St. Thomas' J.N.S.

All about Junior and Senior Infants

All about Junior and Senior Infants

This page is designed to give parents information and tips to help their child at home.

There is a new primary curriculum currently being introduced to all primary schools in Ireland.

The curriculum is presented in seven areas, some of which are further subdivided into subjects. These are:

  1. Language: Gaeilge and English
  2. Mathematics
  3. Social, environmental and scientific education (SESE): history, geography and science
  4. Arts education: visual arts, music and drama
  5. Physical education
  6. Social, personal and health education (SPHE)
  7. Religious or ethical education is the responsibility of the different school patron bodies.

More information about the new curriculum is available here

"The What Why and How of children's learning in primary school" booklet published by the NCCA explains what your child learns in school, how your child learns and why he/she learns in this way.

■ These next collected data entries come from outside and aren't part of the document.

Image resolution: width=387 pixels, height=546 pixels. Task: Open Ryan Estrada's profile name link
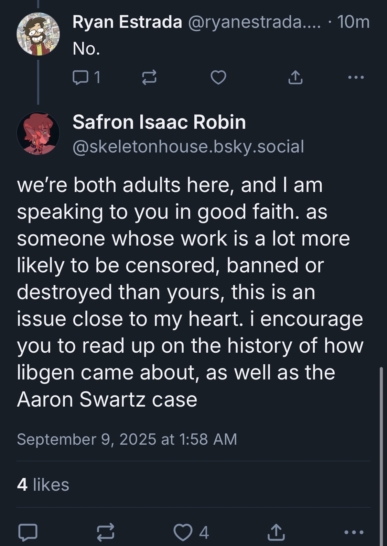127,22

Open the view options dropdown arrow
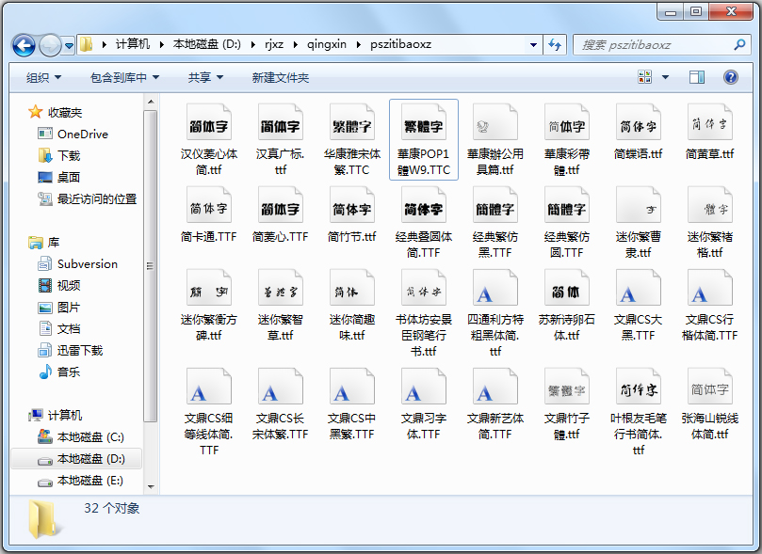pyautogui.click(x=665, y=77)
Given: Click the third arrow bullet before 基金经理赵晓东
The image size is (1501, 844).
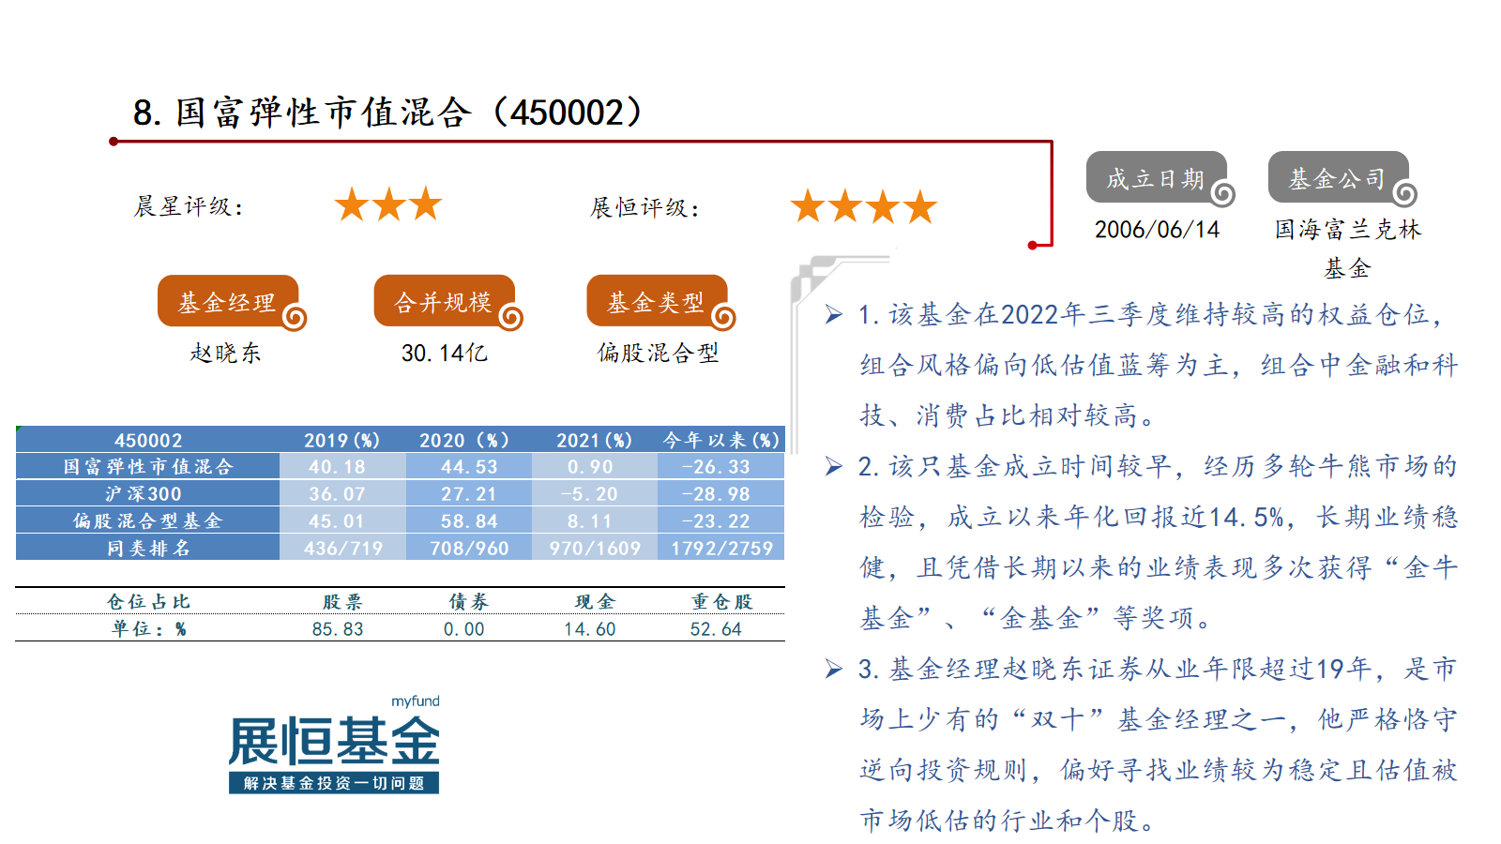Looking at the screenshot, I should [833, 669].
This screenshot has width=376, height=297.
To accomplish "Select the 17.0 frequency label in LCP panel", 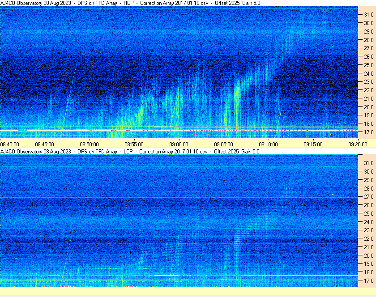I will (x=368, y=281).
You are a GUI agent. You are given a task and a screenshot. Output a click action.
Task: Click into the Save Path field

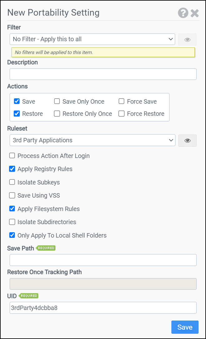click(103, 260)
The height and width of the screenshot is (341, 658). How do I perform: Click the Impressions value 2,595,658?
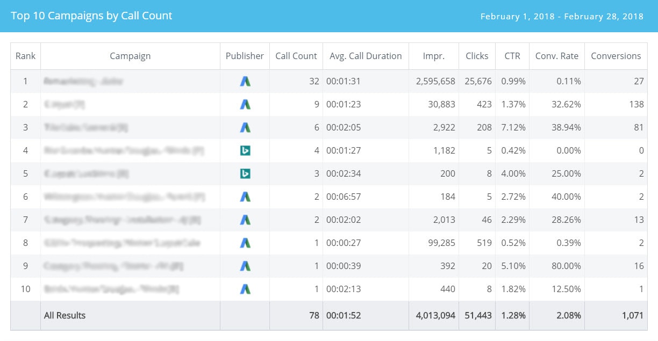(434, 81)
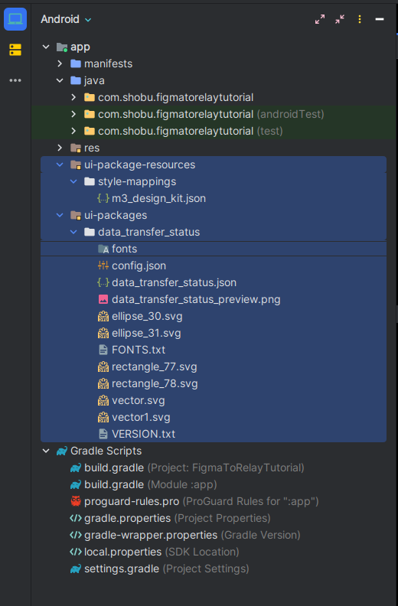
Task: Click the Gradle elephant icon beside Gradle Scripts
Action: [x=62, y=451]
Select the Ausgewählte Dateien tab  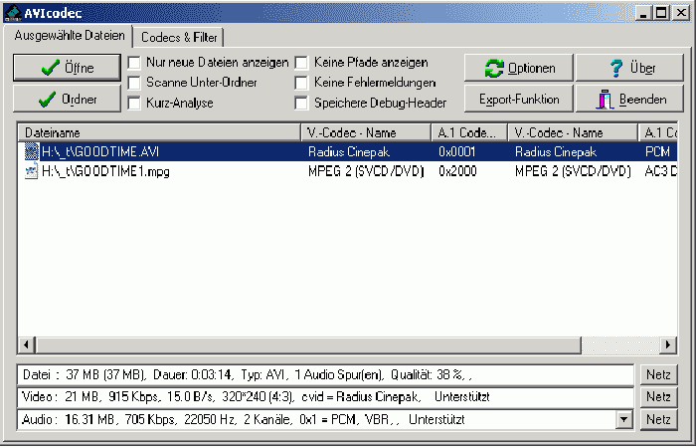pos(70,36)
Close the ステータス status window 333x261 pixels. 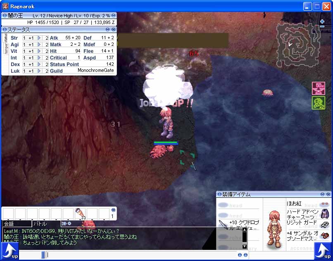(113, 30)
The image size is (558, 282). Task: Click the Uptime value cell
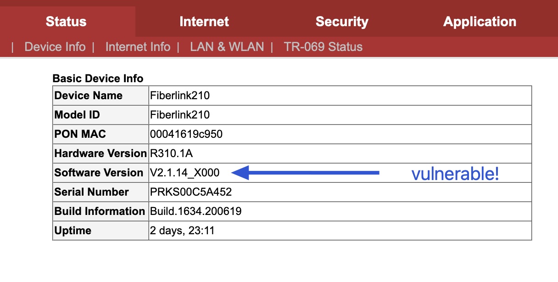pyautogui.click(x=182, y=231)
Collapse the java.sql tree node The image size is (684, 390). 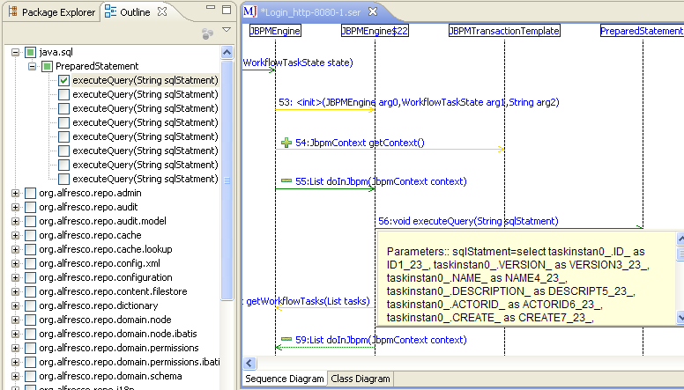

The NCCA website provides excellent information to parents -

We have included some of this information from the NCCA website onto this page under the relevant subject areas. This page also contains information about school programmes, homework and useful websites that can be used at home with your child.

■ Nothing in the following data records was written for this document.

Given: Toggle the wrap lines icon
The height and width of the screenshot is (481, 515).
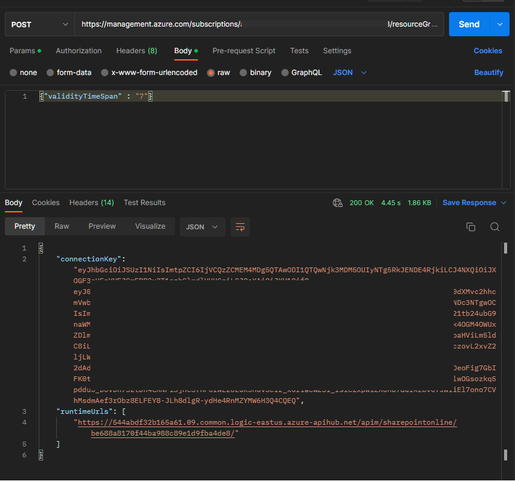Looking at the screenshot, I should click(240, 227).
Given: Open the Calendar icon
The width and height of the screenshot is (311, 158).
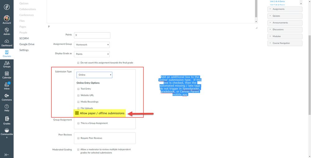Looking at the screenshot, I should 7,74.
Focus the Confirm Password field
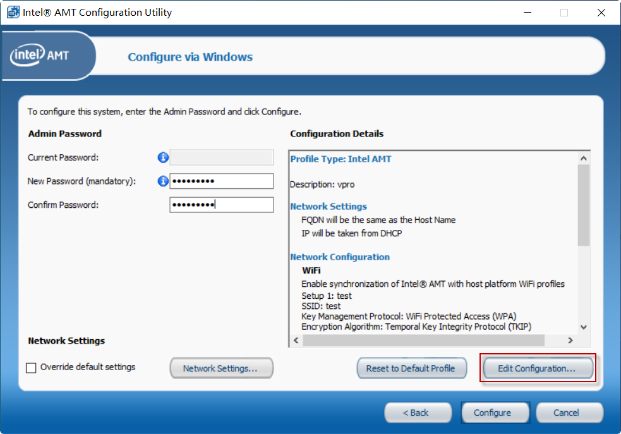Screen dimensions: 621x434 [221, 205]

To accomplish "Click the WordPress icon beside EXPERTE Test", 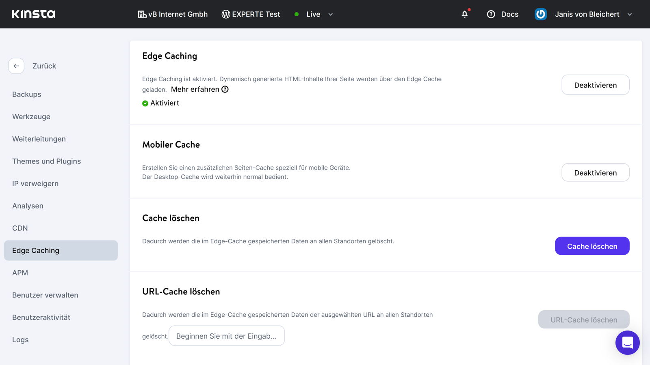I will tap(225, 14).
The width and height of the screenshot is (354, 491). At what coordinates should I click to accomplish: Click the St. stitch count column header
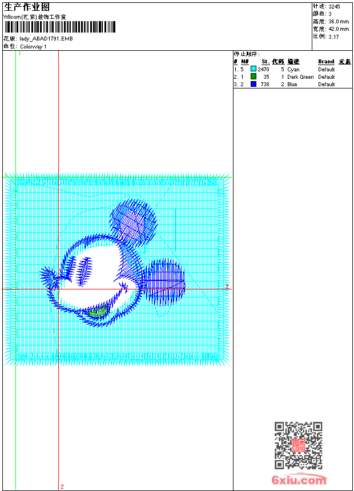click(x=266, y=62)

Our Shared Reading Programme

Shared Reading is exactly what it sounds like – It is a time for sharing a story and reading together. Your child will select a new book every day which is to be brought home and read by parent/guardian. Pick a place that is quiet and comfortable.

During Shared Reading children should be encouraged to:

  • Discuss the book, cover, title and pictures
  • Track print from left to right and word by word with parent/guardian
  • Make predictions about the story
  • Retell the story
  • Discuss likes and dislikes based on the stories
  • Praise your child whenever possible.

Note: Please ensure that your child brings their book and signed record sheet in their folder to school each day.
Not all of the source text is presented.